Good luck, I am really happy with my new top end. Hoping for some warmer weather, have the air gap blues when it's cold and trying to make power below 2000 rpm.
|03-24-2019 08:28 PM|
|Cutlass92||Ok glad to hear it I can definitely do those things for sure. Anything else I might need to consider|
|03-24-2019 06:29 PM|
Yeah, the spring jackers have been added to lift the rear, usually because the stock spring is just worn out due to mileage and sagged out. They certainly don't help traction at all. A new set of springs would be a lot better deal.
if you can change an intake and retime a distributor, you are easily capable of changing a head...it's just bolts, cleaning of gasket surface and threaded holes, and turning a wrench.
Anything you might get stuck on or have questions about the gang here at HotRodders will be able to guide you through it.
|03-24-2019 05:05 PM|
|Cutlass92||I forgot to mention while I was looking around at the suspension I noticed that the previous owner has what we call in Georgia “screwups” in between the coil spring my guess is it was there to make the car sit higher. Is that something that could be affecting my traction suspension wise https://www.jegs.com/i/JEGS/555/60837/10002/-1 That’s pretty much what it is|
|03-24-2019 05:00 PM|
|Cutlass92||Hmmm quite a few options too choose from that’s good too know. I’m honestly more leanient towards keeping my rims but I’m still undecided as it’s the last on my list after everything else is done so I’ll weigh my options on that. I also wanted to mention that I’m fairly handy with cars I’m not a master mechanic but I do know a thing or two. Would the head swap and everything be something that’s not extremely difficult or would it be something that I should let a professional do. If so is that something that’s usually pricey to get done. I have an estimate from someone I just want to get some opinions to see if it’s too high or too low|
|03-24-2019 04:16 PM|
For a stock 15" x 7" Rally wheel, the 255/60-15 or 275/60-15 Mickey Thompson E.T. Street SS radial. The 255 is the better fit, the 275 really needs to be on an 8"+ wide rim to work well.

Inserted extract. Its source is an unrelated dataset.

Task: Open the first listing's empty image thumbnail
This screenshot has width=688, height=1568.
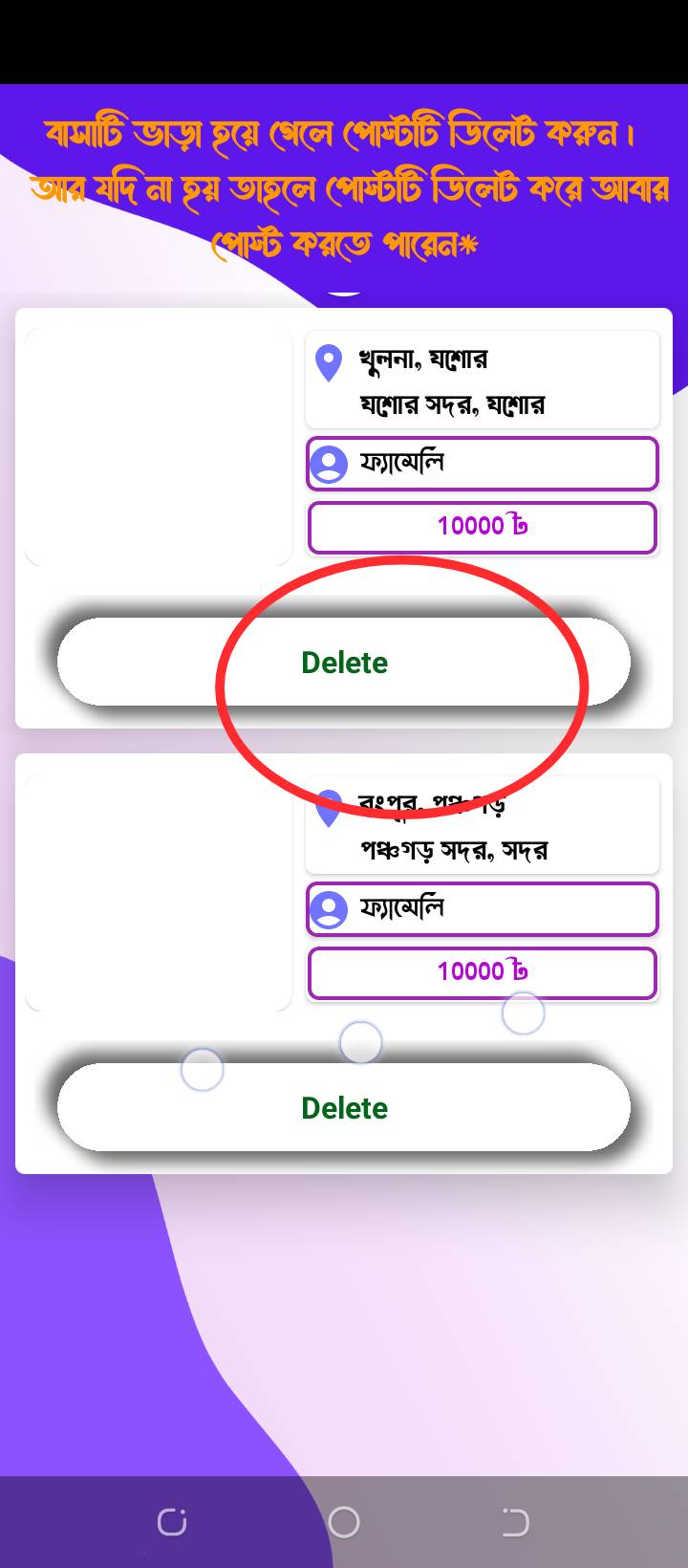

They have a 275/40-18, it needs a 8.5" minimum rim width and is recommended for a 9-10" rim
Hoosier D.O.T. Drag Radial 235/60-15, it is near the same width as the MT 255 but it is shorter in height which would make your rear gear seem a little steeper.
Hoosier does make a 245/40-18 if you wanted to keep the rims you have. On the street you wouldn't be able to tell a traction difference between these and a 15" diameter version, but at the track a 15" would be a noticeable bit better.
M&H Tires also has a 235 size, it has a bit more grooving than the Hoosier or Mickey T's and will last a little longer, compound not quite as soft but still works well.
M&H also has a 245/40-18
There is also Nitto and BF Goodrich Comp T/A Drag radials,
I have no experience personally with either...they are harder and longer wearing but don't hook quite as well. More streetable for some daily drive-around use, and if caught out in the rain.
|03-24-2019 03:18 PM|
|Cutlass92||Meant to tell you also I gotta chance to do a little run with my bro and his challenger. I got em good off the take off then he end up running me down at the end and I couldn’t catch em my tach gauge was basically stuck at 4500 wasn’t accelerating anymore so I pretty much lost that|
|03-24-2019 03:15 PM|
|Cutlass92||No it’s not a daily driver mainly just a toy and drive to the corner store or grocery store things like that. Won’t really see wet weather either. I’m debating on keeping the 18s or just getting some 15” cutlass rallies as they’re plentiful where I live.|
|03-24-2019 02:16 PM|
Is this going to have to deal with wet weather?? (Some of the Drag Radials have a very minimal tread groove pattern).
Tire wear...is this a daily driver and you expect some reasonable tire wear life?? Some of the drag radials driven daily will be lucky to last 2500 miles....and that's if you rarely really hit them hard or burnout with them.